DOCUMENT:

--- start ---

Beginning of the Underground Railroad

The Rankin House on Liberty Hill in Ripley, home of Abolitionist John Rankin

The Underground Railroad was not a real railroad but a metaphoric one, the name given to a clandestine operation that aided fugitives slaves before the Civil War.

Slaves had been fleeing from their masters since the beginning of the American colonies. Herbert Aptheker’s groundbreaking work, American Negro Slave Revolts, published in 1939, documented the ceaseless efforts of slaves to resist. Another study, Lathan Windley’s Runaway Slave Advertisements, published in 1983,collected 7,286 such advertisements from 1732-to-1790.

Early Resistance to Slavery

The evil of slavery was recognized in America as early as 1688, when the Germantown Friends Meeting in northern Philadelphia made the first public condemnation of slavery, citing the Bible:“Thou shalt not deliver unto his master the servant which is escaped from his master unto thee. He shall dwell with thee, even among you, in that place in which he shall choose in one of thy gates, where it liketh him best; thou shalt not oppress him.”

This early assault on slavery by Quakers put them in a leadership role, and the first known organization to help slaves who had escaped was a Quaker group, the Philadelphia Abolition Society, which formed in 1775 with Benjamin Franklin one of its leading members. A 1786 letter of George Washington refers to it: “And if the practice of this Society . . . is not discountenanced, none of those whose misfortune it is to have slaves as attendants, will visit the city if they can possibly avoid it . . .”

Fugitive Slave Law of 1793

Slaves were valuable property and it was common for slave owners to publish advertisements with descriptions of those who fled, offering rewards for their recapture. Providing legal assistance was the first Fugitive Slave Law passed in 1793. It imposed a fine of $500 (about $5,000 today) on those convicted of aiding fugitive slaves. These rewards, as well as the provision that denied alleged fugitive slaves the right to testify in court on their own behalf, induced unscrupulous individuals not only to hunt fugitive slaves but to kidnap free blacks and sell them into slavery.

Nevertheless, increasing numbers of fugitive slaves from the eastern shore of Maryland began fleeing up through Delaware and New Jersey where considerable numbers of sympathetic Quakers and free blacks were ready to help.

--- end ---

ACTIONS TO TAKE:
[a] Please rewrite everything from "The Underground Railroad was" down to "advertisements from 1732-to-1790." in the Underground Railroad text, putting "secret" in place of "clandestine".
[b] Write the next part of the Underground Railroad text, picking up after its last sentence.
The records are separate from the Underground Railroad text.

ENTRIES PROVIDED:
--- start ---

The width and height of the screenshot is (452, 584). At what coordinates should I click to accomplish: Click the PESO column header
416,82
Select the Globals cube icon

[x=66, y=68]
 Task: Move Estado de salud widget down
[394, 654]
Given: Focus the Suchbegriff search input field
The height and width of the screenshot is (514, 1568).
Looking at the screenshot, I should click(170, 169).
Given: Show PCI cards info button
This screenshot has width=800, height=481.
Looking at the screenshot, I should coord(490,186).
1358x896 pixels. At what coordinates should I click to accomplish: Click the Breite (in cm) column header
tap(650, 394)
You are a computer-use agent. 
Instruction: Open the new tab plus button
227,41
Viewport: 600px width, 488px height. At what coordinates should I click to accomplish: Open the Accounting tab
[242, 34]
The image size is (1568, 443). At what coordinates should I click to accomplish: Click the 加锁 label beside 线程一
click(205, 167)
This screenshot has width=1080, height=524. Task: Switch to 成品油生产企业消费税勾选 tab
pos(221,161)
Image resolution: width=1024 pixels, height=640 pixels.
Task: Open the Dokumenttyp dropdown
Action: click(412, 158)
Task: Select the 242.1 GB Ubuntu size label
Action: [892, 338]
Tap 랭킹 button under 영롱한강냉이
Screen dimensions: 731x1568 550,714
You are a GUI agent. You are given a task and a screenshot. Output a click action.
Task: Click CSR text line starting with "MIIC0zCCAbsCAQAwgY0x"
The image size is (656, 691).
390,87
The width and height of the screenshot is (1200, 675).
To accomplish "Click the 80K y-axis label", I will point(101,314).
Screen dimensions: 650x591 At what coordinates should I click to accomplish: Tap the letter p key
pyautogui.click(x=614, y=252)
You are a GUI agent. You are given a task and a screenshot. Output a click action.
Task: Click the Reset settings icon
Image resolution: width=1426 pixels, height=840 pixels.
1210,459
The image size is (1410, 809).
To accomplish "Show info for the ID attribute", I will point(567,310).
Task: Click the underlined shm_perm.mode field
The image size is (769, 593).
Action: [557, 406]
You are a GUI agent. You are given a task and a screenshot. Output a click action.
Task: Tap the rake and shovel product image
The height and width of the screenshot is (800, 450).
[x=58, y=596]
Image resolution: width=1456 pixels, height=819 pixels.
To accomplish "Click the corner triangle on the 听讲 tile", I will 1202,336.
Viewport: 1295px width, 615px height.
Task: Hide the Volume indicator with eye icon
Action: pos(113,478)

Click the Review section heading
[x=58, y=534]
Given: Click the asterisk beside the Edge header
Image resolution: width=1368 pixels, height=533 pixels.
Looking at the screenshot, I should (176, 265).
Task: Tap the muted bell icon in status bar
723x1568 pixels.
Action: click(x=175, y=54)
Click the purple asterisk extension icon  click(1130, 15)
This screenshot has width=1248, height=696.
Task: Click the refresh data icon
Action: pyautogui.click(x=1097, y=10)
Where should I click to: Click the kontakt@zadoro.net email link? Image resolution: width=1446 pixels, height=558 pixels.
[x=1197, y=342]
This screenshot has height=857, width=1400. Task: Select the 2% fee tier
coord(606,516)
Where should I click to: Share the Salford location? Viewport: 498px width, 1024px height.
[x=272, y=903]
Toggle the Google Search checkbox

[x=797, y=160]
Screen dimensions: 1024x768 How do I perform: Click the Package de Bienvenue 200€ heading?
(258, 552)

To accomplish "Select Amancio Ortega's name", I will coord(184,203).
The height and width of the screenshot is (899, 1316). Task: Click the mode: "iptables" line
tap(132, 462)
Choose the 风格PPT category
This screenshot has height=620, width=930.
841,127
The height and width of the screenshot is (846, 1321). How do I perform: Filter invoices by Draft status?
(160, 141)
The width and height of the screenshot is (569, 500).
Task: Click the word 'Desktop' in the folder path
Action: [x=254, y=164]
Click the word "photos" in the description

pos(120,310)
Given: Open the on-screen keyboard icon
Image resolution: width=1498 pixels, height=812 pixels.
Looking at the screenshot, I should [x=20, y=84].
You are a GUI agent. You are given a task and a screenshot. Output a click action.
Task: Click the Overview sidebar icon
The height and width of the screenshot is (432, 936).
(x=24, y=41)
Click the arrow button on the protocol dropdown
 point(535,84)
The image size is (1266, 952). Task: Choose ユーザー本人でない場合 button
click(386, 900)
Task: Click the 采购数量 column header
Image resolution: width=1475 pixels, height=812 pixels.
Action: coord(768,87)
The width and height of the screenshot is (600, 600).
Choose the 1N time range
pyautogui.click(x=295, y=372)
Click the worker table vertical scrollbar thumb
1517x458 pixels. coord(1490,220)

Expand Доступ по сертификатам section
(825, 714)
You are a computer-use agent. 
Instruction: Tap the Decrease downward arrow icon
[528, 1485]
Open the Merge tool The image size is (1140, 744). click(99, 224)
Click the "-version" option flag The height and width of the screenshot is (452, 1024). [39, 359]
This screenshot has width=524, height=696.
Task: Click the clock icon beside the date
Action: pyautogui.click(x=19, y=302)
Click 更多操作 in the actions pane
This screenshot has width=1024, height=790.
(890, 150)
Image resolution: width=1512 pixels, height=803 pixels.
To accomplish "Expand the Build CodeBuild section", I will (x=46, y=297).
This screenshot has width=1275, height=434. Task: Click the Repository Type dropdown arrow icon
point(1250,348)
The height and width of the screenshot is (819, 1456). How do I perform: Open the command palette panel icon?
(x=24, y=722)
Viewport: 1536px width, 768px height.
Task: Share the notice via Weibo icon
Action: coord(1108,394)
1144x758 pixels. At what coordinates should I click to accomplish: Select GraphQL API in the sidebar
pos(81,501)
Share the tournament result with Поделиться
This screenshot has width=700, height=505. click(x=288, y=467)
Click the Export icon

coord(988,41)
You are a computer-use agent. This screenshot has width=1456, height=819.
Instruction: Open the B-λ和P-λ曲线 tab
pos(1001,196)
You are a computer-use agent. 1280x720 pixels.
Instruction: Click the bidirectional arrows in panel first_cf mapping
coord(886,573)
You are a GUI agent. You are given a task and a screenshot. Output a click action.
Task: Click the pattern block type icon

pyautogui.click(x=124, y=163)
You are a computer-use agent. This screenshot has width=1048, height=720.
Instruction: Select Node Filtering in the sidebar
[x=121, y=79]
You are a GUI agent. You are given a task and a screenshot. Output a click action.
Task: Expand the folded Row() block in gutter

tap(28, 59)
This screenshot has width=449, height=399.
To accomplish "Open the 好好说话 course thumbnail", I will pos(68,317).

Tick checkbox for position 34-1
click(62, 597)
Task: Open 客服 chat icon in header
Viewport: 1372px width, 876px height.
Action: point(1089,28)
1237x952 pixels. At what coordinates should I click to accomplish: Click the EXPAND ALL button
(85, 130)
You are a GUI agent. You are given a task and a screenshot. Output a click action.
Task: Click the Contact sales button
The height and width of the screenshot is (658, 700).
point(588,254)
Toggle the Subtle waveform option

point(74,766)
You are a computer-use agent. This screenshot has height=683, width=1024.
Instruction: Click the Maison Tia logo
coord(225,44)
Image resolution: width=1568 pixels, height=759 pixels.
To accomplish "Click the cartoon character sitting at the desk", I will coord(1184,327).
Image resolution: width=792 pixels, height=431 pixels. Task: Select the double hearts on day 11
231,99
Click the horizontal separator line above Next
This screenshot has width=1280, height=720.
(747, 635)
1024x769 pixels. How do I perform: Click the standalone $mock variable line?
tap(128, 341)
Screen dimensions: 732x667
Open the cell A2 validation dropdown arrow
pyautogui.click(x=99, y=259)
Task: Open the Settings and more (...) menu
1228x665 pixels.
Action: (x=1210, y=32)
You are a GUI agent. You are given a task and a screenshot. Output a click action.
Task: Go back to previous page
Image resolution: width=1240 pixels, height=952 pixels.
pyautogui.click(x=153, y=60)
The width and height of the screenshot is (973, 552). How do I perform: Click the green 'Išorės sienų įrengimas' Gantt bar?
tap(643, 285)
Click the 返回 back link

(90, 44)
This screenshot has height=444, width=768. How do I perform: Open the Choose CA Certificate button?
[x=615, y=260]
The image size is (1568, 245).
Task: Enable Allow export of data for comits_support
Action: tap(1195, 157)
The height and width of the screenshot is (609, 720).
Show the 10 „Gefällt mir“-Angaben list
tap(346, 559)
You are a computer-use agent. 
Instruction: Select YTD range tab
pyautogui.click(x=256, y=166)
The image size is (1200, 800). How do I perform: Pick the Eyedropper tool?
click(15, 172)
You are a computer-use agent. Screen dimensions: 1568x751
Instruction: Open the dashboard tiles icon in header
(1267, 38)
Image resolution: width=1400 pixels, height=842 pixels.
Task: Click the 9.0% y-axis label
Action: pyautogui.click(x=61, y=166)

--- end ---

ANSWERS TO EACH TASK:
[a]
The Underground Railroad was not a real railroad but a metaphoric one, the name given to a secret operation that aided fugitives slaves before the Civil War.

Slaves had been fleeing from their masters since the beginning of the American colonies. Herbert Aptheker’s groundbreaking work, American Negro Slave Revolts, published in 1939, documented the ceaseless efforts of slaves to resist. Another study, Lathan Windley’s Runaway Slave Advertisements, published in 1983,collected 7,286 such advertisements from 1732-to-1790.

[b]
Among the earliest established Underground Railroad stops was in Wrightsville, Pennsylvania, along the Susquehanna River not far from the Maryland border, near where the mother-in-law of noted Underground Railroad conductor William Whipper was the subject of a documented case of aid to an escaped slave in 1804. Along the Ohio River Valley, fugitive slaves began coming with increasing regularity after the battles of the War of 1812 brought to slaves the awareness of freedom north of the Mason Dixon Line. On ships bound for New England and New York City, docked in the harbors of the Carolinas and Virginia, slaves began stowing away, often with the complicity of seaman, many of whom were black and sympathetic.

In the South, some of the earliest manifestations occurred, as in Guilford County and the New Garden Quaker meeting of Levi Coffin’s youth, where escaped slaves were being assisted as early as 1815. Also, in the South, came the first public call for immediate emancipation from Charles Osborn, a Quaker and native of North Carolina, when he formed the Tennessee Manumission Society in December, 1814.


One Philadelphia Abolition Society member, Isaac T. Hopper, is credited by some as being the father of the Underground Railroad. He began using the courts and his connection to the city’s black community as early as 1797 to create a system that became a model for future Underground Railroad organizations. However, he was not the first to combat slavery in this manner. The English abolitionist, Granville Sharp, and the Baltimore Quaker, Elisha Tyson, had used similar methods to gain the freedom of slaves and weaken the legitimacy of slavery. The courts were an important tool of the Underground Railroad throughout the antebellum period, spawning one Supreme Court Chief Justice, Salmon Chase, called the “attorney-general for the fugitive slave,” and two future Presidents, Chester Arthur and Rutherford B. Hayes.

During the 1820s, the three most prominent Underground Railroad stationmasters began setting up their operations: In 1822, John Rankin moved to Ripley, Ohio, across the Ohio River from Kentucky, where he and a large group of conductors would aid fugitive slaves up through the Civil, and Thomas Garrett moved to Wilmington, where he would aid fugitive slaves for more than 40 years; in 1826, Levi Coffin moved to Newport, Indiana until 1847 where he regularly aided fugitive slaves, and then to Cincinnati, Ohio, where he continued this aid. All three personally aided more than 2,000 fugitive slaves, with Coffin estimating his beneficence to be offered to as many as 3,300.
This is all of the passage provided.